Abstract 3105

Introduction:

relapse after ASCT remains the most important cause of treatment failure among high-risk lymphomas. In order to improve outcome, allogeneic hematopoietic stem cell transplantation (AlloSCT) is used to exploit graft-versus-lymphoma (GVL) effect; on the other hand, feasibility of AlloSCT is limited by the high risk of infections and graft-versus-host disease (GvHD), accounting for transplant-related mortality (TRM) up to 40% in some circumstances.

Patients and Methods:

we retrospectively analyzed data on 34 high-risk NHL patients who underwent ASCT followed closely by reduced-intensity AlloSCT (“tandem auto-allo”) from January 2002 to November 2010. The tandem transplantation decision relied on the high-risk disease, needing some consolidation therapy after ASCT, and on the hypothesis of a high GVL effect when a significant cytoreduction occurred after AlloSCT. The search for an allogeneic donor was started at the beginning of salvage regimen. Preparative regimen for reduced-intensity AlloSCT was an association of fludarabine-busulfan-ATG or fludarabine-cyclophosphamide with our without thiotepa. In one patient conditioning was BEAM regimen. GvHD prophylaxis included cyclosporine alone or in combination with methotrexate.

Results:

median patients' age at AlloSCT was 47 (27–68); hystotypes were as follows: diffuse large B-cell n= 5, follicular n= 14, transformed follicular n= 4, mantle-cell n= 5, lymphoplasmocytic lymphoma n=1, anaplastic large T-cell n= 2, peripheral T-cell n= 3. Donor were HLA-identical sibling (n= 29) or 10/10-matched unrelated (n=5). Peripheral stem cell was used in all patients but one. Median interval between ASCT and AlloSCT was 76 days (36–197). Median prior therapeutic lines before tandem transplantation were 2 (0–4). Overall, 16 patients were in complete remission, 13 were in partial remission and five were in progressive disease at time of AlloSCT.

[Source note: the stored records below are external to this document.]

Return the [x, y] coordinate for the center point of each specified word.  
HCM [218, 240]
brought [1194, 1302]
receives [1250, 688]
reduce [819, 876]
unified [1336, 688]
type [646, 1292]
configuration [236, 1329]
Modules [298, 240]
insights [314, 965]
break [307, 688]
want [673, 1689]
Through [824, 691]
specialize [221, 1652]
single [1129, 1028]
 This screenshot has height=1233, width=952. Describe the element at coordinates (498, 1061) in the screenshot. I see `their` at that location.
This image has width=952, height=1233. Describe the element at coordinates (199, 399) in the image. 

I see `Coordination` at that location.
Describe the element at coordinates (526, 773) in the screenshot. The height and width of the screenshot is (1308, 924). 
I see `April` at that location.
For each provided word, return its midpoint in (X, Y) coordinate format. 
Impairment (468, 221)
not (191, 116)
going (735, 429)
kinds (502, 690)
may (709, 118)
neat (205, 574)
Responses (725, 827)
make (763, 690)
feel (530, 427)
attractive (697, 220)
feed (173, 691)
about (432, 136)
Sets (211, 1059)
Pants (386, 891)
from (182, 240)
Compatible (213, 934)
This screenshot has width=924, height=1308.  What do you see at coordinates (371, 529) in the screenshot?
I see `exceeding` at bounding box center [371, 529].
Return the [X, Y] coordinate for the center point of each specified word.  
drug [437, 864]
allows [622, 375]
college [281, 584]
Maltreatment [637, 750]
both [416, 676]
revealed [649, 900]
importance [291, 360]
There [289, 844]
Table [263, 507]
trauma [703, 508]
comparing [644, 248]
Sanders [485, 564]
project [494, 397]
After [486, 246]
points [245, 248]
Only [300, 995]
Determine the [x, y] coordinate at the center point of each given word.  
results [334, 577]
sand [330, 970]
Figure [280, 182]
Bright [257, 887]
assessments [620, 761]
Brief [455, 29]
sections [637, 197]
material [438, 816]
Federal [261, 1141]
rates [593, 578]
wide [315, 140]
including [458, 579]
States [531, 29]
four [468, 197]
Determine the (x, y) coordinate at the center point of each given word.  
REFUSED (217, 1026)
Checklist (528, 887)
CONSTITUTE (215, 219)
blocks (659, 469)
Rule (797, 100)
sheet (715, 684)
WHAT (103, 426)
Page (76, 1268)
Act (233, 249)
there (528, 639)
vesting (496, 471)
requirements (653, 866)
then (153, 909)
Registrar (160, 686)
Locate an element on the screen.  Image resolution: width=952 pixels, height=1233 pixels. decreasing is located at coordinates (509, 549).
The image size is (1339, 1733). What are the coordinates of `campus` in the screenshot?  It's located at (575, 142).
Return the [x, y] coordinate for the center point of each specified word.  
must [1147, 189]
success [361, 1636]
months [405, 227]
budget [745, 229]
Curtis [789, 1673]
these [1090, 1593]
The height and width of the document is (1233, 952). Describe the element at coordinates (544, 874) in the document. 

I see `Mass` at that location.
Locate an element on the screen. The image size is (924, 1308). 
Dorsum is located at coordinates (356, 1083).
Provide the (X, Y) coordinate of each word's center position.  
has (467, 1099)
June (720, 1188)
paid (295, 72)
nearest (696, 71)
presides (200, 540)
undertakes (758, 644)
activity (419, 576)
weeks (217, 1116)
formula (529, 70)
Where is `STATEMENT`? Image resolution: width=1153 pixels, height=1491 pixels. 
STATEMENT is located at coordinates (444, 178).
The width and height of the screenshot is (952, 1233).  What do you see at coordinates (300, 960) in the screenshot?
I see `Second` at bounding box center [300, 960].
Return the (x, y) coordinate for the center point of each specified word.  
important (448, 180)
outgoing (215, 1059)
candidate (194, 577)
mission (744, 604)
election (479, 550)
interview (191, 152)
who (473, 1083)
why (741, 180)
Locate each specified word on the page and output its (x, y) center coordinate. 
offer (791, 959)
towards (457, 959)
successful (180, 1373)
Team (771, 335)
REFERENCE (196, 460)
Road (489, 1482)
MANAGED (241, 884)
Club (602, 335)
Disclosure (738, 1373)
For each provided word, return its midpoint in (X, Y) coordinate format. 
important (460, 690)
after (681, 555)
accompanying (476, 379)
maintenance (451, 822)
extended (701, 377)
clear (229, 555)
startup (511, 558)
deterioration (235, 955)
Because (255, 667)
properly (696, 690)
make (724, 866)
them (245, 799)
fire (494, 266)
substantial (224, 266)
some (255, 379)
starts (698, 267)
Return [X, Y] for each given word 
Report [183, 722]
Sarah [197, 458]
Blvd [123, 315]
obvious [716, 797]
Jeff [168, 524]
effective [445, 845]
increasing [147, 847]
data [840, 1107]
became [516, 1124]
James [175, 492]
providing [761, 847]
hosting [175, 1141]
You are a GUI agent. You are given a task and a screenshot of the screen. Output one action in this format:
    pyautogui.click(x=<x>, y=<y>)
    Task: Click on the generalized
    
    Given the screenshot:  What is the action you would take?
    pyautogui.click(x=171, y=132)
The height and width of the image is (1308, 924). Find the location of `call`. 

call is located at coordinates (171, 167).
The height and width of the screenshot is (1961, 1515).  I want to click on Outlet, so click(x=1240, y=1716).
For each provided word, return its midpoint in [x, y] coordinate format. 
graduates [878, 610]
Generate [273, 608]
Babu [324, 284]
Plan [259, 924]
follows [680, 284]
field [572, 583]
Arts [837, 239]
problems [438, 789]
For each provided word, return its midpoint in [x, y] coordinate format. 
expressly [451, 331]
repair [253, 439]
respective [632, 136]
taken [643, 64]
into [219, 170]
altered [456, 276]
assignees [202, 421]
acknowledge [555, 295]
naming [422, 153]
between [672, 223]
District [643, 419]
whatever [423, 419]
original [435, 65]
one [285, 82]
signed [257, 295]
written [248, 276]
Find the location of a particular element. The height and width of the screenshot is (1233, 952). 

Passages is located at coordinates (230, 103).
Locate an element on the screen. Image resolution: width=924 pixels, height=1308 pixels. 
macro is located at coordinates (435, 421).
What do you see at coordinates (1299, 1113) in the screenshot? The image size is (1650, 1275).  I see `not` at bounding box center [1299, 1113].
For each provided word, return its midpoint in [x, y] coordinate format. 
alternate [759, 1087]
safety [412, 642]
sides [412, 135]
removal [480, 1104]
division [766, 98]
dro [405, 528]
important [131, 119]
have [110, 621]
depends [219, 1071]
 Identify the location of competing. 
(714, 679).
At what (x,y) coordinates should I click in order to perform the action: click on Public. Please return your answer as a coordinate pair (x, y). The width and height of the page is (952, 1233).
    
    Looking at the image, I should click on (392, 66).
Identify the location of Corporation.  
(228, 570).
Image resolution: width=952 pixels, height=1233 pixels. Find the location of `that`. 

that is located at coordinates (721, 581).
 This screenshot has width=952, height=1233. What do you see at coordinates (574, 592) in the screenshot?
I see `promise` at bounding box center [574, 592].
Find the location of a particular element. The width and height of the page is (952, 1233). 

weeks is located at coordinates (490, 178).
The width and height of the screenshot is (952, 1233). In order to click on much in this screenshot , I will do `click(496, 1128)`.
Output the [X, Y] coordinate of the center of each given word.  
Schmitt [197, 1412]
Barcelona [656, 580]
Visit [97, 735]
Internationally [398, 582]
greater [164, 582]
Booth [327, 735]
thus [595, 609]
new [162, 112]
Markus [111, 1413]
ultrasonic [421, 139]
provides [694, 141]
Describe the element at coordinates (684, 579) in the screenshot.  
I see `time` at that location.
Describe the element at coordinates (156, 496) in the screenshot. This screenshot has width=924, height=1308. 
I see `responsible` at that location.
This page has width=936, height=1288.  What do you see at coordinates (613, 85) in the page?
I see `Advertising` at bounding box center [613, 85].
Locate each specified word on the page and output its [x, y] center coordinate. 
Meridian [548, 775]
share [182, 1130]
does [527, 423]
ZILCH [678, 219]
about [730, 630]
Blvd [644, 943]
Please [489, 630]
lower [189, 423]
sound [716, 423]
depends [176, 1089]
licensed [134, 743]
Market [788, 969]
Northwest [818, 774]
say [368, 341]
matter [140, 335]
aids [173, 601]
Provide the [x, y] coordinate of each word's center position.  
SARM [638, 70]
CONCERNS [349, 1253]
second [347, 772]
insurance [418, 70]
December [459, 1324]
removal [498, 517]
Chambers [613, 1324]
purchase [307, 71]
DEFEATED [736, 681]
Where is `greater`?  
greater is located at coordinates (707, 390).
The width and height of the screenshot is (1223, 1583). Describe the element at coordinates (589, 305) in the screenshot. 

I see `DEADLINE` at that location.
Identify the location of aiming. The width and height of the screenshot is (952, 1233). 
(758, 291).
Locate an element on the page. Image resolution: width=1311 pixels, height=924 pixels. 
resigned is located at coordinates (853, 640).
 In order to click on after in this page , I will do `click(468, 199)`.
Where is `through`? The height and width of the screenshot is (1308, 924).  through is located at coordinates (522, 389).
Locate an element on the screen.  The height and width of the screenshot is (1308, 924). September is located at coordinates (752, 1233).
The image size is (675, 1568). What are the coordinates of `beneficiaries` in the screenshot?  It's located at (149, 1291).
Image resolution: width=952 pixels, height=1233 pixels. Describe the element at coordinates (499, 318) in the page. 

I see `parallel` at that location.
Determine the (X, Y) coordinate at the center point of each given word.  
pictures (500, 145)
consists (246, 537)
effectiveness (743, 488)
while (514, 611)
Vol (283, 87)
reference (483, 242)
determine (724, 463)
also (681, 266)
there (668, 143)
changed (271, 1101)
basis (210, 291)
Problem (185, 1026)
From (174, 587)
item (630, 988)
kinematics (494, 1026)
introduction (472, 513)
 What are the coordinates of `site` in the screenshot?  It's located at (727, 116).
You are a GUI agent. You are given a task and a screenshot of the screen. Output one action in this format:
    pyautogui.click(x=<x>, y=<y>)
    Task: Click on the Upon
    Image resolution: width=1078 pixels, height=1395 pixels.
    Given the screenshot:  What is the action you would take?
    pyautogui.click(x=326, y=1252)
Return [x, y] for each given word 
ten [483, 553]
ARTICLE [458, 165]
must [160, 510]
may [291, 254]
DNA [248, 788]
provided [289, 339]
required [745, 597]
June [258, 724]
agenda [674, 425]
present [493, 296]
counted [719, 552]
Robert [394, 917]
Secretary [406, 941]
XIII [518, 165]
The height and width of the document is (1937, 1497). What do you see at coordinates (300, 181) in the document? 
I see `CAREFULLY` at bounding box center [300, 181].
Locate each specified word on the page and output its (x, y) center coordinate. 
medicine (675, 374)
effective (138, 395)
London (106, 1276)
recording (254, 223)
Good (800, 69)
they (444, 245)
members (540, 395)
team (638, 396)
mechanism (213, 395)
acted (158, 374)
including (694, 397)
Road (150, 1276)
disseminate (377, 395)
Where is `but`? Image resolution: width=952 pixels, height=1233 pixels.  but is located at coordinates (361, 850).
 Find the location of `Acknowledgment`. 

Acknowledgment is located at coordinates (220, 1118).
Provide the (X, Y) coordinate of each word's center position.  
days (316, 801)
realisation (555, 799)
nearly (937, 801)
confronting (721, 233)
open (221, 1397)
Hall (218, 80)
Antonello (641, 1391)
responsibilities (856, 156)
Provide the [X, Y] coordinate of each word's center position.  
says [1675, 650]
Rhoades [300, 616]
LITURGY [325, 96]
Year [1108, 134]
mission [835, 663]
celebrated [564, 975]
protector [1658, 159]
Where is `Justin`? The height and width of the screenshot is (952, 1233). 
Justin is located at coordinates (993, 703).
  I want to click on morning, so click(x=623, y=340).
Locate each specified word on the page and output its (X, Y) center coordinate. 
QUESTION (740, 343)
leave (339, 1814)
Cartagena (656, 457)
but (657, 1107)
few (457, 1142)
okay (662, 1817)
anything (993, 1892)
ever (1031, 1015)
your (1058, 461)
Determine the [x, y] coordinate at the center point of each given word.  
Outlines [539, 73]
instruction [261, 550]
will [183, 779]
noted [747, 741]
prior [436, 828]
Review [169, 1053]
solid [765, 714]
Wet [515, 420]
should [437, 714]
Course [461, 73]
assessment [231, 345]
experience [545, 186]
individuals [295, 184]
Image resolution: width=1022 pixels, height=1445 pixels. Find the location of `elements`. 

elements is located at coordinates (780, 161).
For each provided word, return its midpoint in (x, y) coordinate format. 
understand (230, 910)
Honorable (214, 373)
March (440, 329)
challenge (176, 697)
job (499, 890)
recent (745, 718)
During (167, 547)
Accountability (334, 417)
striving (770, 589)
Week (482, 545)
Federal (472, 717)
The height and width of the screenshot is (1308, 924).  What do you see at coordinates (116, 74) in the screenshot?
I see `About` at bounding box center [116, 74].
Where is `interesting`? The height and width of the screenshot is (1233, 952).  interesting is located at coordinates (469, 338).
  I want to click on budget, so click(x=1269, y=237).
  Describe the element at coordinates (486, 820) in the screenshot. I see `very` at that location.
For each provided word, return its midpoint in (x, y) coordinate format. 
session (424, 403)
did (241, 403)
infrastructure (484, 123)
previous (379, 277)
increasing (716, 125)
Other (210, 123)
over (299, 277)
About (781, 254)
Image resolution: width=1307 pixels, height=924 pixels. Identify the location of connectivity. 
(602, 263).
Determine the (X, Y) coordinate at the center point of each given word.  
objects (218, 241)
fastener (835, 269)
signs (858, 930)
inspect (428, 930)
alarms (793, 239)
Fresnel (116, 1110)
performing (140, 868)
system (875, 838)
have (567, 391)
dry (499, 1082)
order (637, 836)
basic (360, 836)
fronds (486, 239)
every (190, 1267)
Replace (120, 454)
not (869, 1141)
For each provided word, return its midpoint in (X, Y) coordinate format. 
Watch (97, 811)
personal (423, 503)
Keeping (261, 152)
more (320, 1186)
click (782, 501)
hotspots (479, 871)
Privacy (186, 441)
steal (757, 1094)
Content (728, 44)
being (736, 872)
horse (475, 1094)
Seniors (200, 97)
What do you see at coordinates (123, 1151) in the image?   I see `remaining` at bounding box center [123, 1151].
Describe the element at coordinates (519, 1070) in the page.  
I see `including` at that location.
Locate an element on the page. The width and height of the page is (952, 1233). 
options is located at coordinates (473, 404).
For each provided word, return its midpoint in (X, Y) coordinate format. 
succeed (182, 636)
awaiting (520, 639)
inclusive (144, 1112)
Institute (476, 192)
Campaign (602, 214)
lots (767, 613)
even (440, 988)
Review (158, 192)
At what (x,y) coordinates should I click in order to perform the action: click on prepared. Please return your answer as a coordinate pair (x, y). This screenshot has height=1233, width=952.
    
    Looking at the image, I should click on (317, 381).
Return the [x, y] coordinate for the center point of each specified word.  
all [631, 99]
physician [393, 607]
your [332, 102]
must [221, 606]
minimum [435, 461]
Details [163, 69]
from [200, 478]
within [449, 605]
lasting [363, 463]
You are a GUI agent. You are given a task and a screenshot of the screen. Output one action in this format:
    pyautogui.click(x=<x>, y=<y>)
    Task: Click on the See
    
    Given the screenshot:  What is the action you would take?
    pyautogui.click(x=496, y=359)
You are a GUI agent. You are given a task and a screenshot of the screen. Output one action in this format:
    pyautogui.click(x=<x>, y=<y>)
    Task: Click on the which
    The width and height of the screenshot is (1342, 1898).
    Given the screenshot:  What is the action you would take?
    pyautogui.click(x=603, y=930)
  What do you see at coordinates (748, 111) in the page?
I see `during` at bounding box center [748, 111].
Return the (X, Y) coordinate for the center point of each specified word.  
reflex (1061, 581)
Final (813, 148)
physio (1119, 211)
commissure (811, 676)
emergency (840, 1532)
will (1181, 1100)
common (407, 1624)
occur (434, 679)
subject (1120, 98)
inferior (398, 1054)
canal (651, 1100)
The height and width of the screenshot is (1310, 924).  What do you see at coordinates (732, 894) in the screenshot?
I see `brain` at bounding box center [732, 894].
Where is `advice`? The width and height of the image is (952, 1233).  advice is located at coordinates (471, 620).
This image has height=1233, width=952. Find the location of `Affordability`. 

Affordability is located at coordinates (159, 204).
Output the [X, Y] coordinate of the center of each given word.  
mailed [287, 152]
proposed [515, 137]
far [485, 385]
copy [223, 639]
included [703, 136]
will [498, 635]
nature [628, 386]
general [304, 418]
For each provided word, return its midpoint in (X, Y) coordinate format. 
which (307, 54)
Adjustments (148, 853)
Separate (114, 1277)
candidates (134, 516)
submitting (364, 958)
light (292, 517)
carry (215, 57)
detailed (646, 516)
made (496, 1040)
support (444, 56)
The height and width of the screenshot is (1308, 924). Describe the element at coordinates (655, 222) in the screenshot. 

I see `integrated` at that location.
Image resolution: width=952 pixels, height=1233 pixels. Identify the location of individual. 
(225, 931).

Successful allogeneic engraftment occurred in all patients. At a median follow-up of 46 (8–108) months since AlloSCT, 5-year overall survival (OS) is 77% (61–93) and progression-free survival (PFS) is 68% (51–85) (figure 1). Disease relapse or progression occurred in six patients (18%), 100-day TRM was 0%, overall TRM rate was 9%. Causes of TRM were: infection in two patients and severe extensive chronic GvHD in one patient. Ten patients developed grade >=2 acute GvHD and fifteen patients chronic GvHD, respectively.

Conclusions:

tandem transplantation is feasible in relapsed or refractory NHL patients having a HLA-identical allogeneic stem cell donor, with 0% early TRM and 9% overall TRM rate. This tandem approach, i.e. disease debulking by salvage therapy and ASCT followed by allogeneic GVL immunotherapy, could represent a suitable therapeutic option for those patients. This invites promptly starting a donor search in these situations.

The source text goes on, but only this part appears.